Severance Release. Executive acknowledges and agrees that the Company’s payment of the severance compensation pursuant to Sections 7.3, 7.5 or 7.6 of this Agreement shall be deemed to constitute a full settlement and discharge of any and all obligations of the Company to Executive arising out of this Agreement, Executive’s employment with the Company and/or the termination of Executive’s employment with the Company, except for any vested rights Executive may have under any insurance, stock option or equity compensation plan or any other employee benefit plans sponsored by the Company.

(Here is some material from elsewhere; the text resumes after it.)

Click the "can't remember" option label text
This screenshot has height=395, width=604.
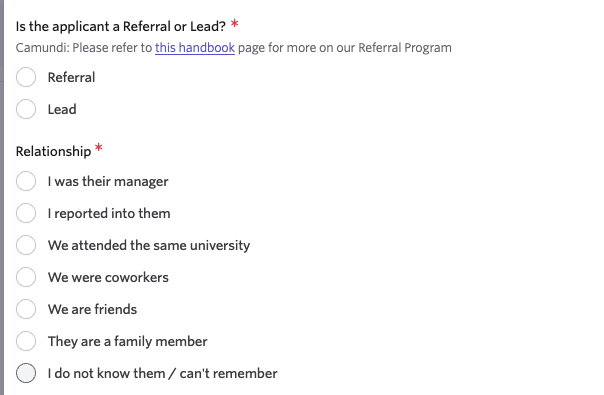tap(163, 373)
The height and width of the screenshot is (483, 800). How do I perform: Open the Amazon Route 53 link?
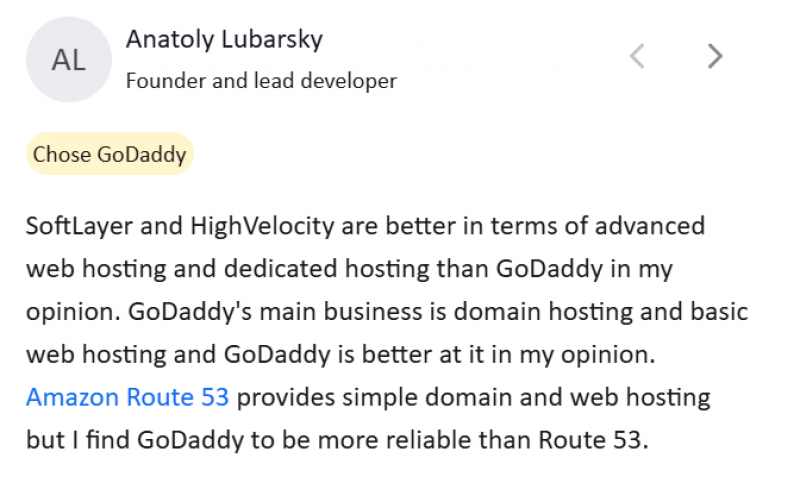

Executive further acknowledges and agrees that as a condition to receiving any of the severance compensation pursuant to Section 7.3, 7.5 or 7.6 of this Agreement, Executive will execute and deliver to the Company a Release Agreement in form and substance reasonably satisfactory to the Company pursuant to which Executive will release and waive any and all claims against the Company (and its officers, directors, shareholders, employees and representatives) arising out of this Agreement, Executive’s employment with the Company, and/or the termination of Executive’s employment with the Company, including without limitation claims under all federal, state and local laws; provided, however, that such Release Agreement shall not affect or relinquish (a) any vested rights Executive may have under any insurance, stock option or equity compensation plan, or other employee benefit plan sponsored by the Company, (b) any claims for reimbursement of business expenses incurred prior to the employment termination date, or (c) any rights to severance compensation under Sections 7.3, 7.5 or 7.6 of this Agreement. Executive further agrees that the Release Agreement contemplated in this Section 7.12 must be executed, and the applicable revocation period must expire without Executive’s revocation, within the timeframe set forth in the Release Agreement but in no event later than fifty-five (55) days after the effective date of Executive’s termination.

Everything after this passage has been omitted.